As an academic, I have always thought that you had to be crazy to want to go into academia. The benefit is that you get to do what you love, whereas the downside is that you are overworked, not paid well, and have to deal with aggressive alpha males who are the best adapted to surviving this crazy system.
So yes, if you mistakenly thought that becoming an academic would be just like getting a "normal job" then of course you might want to be #leavingacademia.
Someone recently told me the story of a department chair saying "Why should you expect to get paid more when you would do the same work for even less ?" And it is true: I am that person, and I am not normal. I knew that from the beginning. But just because it has always been like that doesn't justify that we should continue with our cherished traditions.
@mrak My answer: "Because I deserve to be remunerated not only for the work but also for the experience that I garnered which allows me to do the work effectively"

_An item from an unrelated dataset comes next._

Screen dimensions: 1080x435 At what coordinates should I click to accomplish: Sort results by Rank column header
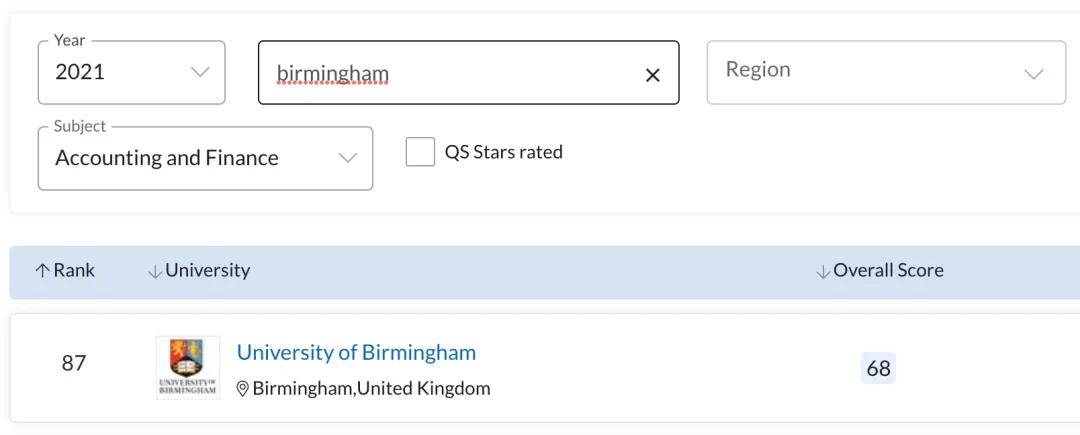(x=74, y=270)
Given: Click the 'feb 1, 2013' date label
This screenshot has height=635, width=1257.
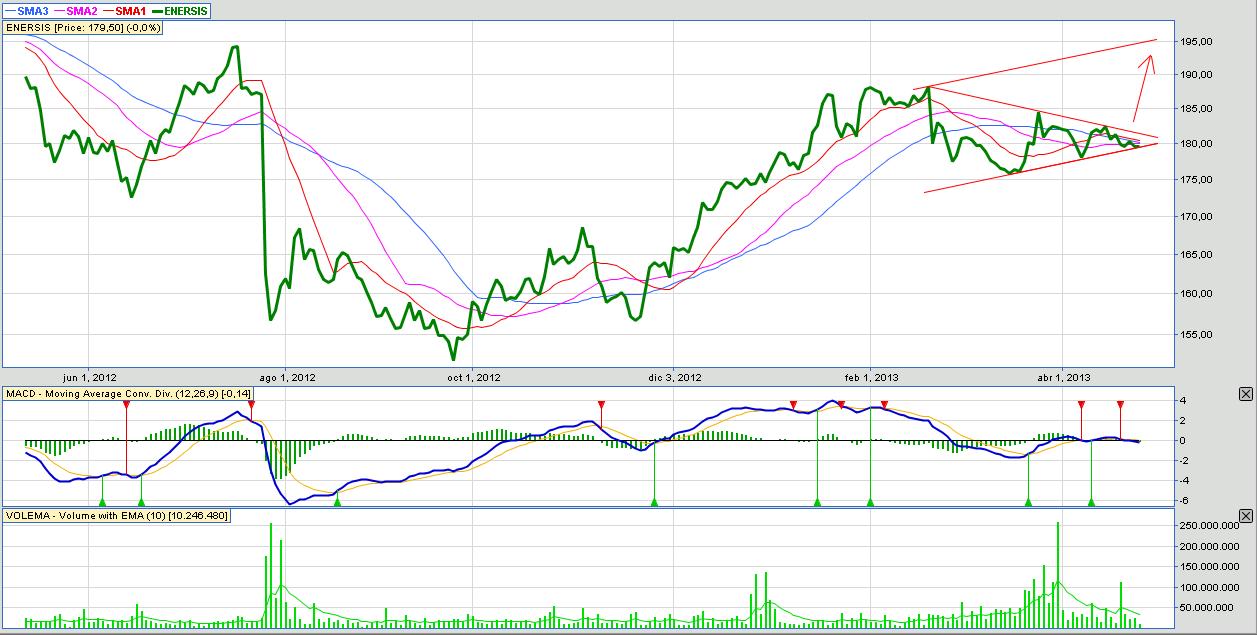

@mrak What that department chair is saying is that all that corporate speak about caring about employees and being a family is all made up to make you feel complacent and obligated, and they'll rip you off and even potentially dump you if you expect to be treated with even the most basic modicum of respect. You're a cog in their machine, and that's it. If they're expecting more from you than what they're paying you to do, then you're being taken advantage of. That's it.
My dreams of working in academia died quickly one year into grad school. I got one solid whiff of the stuffiness and backstabiness and just walked away.
My parents were professors and teachers. I'm sad to have never gone into academia, but it's just not worth getting into anymore. Especially in humanities (oh, the humanities!)